Weeds as Fuel for Fire – Some Insights regarding the impact of weeds as an added challenge for fire control as experienced by individuals on the front-line of fire control
In late December through mid-January 2023, fire crews were called to several bushfires within our operational area, including a couple of big blazes in Glen Mervyn & Thompson Brook threatening lives & property. The conditions were ordinary in some fairly ordinary terrain that were beyond the control of fire services, making conditions challenging. These blazes were a running fire ground with blackened earth fingers touching numerous back verandah’s.  We offer the following insights regarding the impact of weeds as an added challenge for fire control as experienced by individuals on the front-line of fire control in the past several weeks.

A common theme that united these blazes were weeds!
Fire crews struggled with visibility in metre tall wild oats (Avena fatua) when driving appliances across paddocks. Secondly, tall wild oats were difficult to control in running fire and a challenge to control with spot overs. The biology of wild oats means it is relatively easy to control with a half-life of seed in 6 months equating to 75% depletion after a year. Late Spring slashing is critical here to interrupt the seed cycle with control in under 3 years!

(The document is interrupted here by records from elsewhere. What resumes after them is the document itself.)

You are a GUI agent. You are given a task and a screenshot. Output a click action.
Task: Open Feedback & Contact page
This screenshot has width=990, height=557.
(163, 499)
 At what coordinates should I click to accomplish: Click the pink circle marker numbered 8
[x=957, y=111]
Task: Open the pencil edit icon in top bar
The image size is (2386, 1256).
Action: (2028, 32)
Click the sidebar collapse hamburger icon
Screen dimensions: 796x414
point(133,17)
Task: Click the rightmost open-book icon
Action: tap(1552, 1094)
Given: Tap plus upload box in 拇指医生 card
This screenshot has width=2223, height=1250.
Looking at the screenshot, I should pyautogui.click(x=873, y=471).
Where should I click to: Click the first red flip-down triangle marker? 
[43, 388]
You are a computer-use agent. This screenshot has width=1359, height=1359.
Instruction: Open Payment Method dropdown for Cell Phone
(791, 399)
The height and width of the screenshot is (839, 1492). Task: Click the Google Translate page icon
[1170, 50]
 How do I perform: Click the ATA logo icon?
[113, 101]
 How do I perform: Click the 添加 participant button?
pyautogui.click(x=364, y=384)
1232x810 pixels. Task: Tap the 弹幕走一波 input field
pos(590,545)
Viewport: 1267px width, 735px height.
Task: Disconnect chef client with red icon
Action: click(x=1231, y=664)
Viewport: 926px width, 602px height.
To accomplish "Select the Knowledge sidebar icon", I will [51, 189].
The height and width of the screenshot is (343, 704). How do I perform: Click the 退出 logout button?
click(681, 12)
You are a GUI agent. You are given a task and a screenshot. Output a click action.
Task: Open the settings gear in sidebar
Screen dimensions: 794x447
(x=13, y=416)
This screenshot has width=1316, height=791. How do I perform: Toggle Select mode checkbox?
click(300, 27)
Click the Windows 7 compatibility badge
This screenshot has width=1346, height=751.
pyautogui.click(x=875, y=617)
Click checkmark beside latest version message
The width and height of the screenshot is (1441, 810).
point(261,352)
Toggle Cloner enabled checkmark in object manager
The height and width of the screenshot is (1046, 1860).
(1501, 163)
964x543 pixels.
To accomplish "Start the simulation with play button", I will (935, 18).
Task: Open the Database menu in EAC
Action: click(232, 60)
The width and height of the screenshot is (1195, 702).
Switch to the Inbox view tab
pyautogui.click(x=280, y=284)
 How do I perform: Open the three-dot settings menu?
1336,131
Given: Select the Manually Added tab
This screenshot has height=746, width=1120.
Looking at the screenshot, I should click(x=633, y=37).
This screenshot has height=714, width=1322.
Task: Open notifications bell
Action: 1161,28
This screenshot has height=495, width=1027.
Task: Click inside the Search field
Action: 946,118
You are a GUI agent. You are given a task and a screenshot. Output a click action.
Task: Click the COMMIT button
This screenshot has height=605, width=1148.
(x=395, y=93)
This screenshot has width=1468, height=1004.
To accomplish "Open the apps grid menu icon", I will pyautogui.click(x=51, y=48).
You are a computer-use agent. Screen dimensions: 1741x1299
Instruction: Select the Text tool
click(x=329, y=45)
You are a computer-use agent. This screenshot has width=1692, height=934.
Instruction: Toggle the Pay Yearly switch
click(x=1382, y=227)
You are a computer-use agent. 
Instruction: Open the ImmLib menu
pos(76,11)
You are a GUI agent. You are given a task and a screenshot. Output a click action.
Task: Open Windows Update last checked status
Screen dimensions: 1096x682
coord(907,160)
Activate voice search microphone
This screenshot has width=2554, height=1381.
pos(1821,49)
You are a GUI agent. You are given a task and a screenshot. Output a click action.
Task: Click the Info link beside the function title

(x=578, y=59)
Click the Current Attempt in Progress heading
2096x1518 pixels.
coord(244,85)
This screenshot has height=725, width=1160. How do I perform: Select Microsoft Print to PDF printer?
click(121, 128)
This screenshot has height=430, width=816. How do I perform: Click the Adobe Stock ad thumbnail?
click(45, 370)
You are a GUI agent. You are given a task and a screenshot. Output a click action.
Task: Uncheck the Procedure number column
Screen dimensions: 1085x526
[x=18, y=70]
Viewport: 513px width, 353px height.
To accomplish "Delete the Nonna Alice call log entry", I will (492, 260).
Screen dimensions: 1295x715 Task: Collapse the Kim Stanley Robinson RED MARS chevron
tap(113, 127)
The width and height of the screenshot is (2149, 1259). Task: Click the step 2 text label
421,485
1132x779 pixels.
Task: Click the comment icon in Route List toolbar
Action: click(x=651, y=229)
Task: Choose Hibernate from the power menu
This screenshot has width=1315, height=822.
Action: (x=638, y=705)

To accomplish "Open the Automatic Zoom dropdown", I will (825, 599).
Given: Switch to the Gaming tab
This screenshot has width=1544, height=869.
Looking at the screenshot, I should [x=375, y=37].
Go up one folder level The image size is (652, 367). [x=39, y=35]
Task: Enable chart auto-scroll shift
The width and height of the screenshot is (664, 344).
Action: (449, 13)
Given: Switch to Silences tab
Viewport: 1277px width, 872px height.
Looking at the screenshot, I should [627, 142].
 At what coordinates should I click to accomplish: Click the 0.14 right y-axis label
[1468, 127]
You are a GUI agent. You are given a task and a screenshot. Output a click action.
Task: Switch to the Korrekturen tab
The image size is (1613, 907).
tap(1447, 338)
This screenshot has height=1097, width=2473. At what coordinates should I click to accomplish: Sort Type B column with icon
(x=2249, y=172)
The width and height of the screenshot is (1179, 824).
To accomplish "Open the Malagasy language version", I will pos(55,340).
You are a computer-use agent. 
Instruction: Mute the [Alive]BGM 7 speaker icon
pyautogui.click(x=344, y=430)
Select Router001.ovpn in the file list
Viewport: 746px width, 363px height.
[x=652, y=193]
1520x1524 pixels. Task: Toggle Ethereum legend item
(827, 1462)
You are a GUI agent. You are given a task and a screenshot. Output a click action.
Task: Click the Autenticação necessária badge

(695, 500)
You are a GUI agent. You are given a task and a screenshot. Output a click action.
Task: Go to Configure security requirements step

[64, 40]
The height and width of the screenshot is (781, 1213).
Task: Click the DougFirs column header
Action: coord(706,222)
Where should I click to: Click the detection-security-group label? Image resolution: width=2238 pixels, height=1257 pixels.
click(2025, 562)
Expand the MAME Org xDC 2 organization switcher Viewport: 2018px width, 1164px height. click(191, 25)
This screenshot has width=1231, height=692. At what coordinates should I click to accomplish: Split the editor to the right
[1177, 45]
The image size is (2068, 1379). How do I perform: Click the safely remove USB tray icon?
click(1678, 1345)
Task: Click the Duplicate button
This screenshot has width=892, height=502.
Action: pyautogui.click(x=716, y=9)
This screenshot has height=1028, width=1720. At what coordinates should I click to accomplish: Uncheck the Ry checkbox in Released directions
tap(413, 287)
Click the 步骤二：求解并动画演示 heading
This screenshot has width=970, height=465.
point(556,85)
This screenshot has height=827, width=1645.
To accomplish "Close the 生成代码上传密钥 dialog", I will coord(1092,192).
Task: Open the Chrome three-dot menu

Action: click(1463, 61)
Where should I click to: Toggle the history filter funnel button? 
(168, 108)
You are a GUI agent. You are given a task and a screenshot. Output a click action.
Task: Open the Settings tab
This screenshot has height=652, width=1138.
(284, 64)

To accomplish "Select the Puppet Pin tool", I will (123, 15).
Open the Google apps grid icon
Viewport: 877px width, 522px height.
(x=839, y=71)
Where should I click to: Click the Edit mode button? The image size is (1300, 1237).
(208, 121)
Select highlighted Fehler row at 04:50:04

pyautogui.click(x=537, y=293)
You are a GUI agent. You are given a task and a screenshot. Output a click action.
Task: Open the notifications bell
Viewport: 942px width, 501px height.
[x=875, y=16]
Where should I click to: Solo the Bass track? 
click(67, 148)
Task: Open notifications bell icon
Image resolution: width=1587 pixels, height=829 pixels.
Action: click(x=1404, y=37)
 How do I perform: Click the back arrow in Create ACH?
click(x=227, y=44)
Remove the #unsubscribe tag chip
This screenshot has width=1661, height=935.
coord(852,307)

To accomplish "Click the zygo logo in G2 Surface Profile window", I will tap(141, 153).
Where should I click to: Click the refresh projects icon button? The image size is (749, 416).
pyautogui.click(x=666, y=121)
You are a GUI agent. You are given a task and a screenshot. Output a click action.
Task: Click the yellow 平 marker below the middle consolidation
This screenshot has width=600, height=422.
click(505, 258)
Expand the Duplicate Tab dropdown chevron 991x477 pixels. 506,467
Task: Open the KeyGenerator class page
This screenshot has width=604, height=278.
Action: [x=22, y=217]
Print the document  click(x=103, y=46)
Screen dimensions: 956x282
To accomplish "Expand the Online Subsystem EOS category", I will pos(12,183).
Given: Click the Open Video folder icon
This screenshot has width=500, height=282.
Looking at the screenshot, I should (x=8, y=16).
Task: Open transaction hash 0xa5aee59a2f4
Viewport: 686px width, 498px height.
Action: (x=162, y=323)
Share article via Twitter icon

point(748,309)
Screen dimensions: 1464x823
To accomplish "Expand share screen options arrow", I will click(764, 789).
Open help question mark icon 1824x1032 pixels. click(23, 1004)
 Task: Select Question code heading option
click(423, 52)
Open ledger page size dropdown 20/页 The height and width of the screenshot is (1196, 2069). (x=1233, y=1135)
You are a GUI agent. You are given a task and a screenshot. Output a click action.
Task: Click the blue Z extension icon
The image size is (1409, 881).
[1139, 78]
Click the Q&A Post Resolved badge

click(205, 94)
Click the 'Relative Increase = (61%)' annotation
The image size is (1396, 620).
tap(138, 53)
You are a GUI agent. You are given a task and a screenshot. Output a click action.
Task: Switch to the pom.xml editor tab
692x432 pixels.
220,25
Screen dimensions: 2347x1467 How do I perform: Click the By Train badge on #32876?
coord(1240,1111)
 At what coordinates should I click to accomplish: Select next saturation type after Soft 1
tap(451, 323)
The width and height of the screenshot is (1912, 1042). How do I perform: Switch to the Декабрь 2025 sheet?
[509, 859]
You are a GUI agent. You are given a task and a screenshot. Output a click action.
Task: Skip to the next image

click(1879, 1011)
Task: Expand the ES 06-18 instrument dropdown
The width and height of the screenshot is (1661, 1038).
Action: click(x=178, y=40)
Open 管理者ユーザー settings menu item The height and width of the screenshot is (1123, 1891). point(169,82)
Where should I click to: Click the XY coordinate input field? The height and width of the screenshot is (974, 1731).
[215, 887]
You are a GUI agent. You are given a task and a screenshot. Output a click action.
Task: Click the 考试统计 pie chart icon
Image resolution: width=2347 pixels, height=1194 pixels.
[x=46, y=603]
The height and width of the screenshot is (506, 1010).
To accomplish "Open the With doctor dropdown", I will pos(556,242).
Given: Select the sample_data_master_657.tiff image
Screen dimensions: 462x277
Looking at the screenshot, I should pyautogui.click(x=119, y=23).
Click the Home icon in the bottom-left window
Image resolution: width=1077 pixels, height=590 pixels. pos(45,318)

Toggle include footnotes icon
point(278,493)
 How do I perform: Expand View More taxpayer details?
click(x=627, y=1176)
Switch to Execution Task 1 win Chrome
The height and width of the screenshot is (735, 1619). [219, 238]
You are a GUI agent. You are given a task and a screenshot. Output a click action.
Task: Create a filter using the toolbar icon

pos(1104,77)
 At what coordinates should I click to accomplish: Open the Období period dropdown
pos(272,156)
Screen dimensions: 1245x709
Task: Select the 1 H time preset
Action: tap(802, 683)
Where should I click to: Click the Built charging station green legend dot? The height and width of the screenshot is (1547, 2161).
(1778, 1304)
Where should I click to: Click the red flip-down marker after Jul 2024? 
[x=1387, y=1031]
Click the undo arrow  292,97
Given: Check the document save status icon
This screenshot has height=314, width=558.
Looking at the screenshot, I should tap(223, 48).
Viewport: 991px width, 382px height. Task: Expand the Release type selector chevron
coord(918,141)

A relatively new emergent in the Donnybrook-Balingup Shire, and rapidly gaining control, is Cleavers (Gallium aparine), also known as “Velcro weed”,  which forms a sprawling matrix of stems 1m long that clamber onto native vegetation for support. Its leaves and stems have fine backward facing hooks and seed that attach themselves to sheep, clothes, kangaroos and more, which help disperse the plant widely. Cleavers are an annual plant that reproduces each year from seed and dies off at the end of spring leaving a dense tangle of readily flammable fuel. In Thompson Brook, when fire became engaged with this material, containment lines were lost as dried Cleavers acted like a ladder fuel and wicked up into the canopy and crowned over unburnt ground. This was a dangerous conflagration!

The Leschenault Biosecurity Group (LBG) acknowledges that anything with Carbon (C6) burns in wildfires but the inter spacing between fine fuels (matrix) can exacerbate a serious situation and scale it up a notch or three. The group encourages any landholders wishing to make enquiries about management of weeds to reduce fuel loads to please drop into our Donnybrook office and have that conversation. LBG can provide advice and/or equipment to enable an effective spring weed management job to become a reality.

Local communities have been seriously damaged and threatened by fire and a huge thank you to all those that did an amazing job to get the fire front under control and pitched in wherever they were needed. Well done you!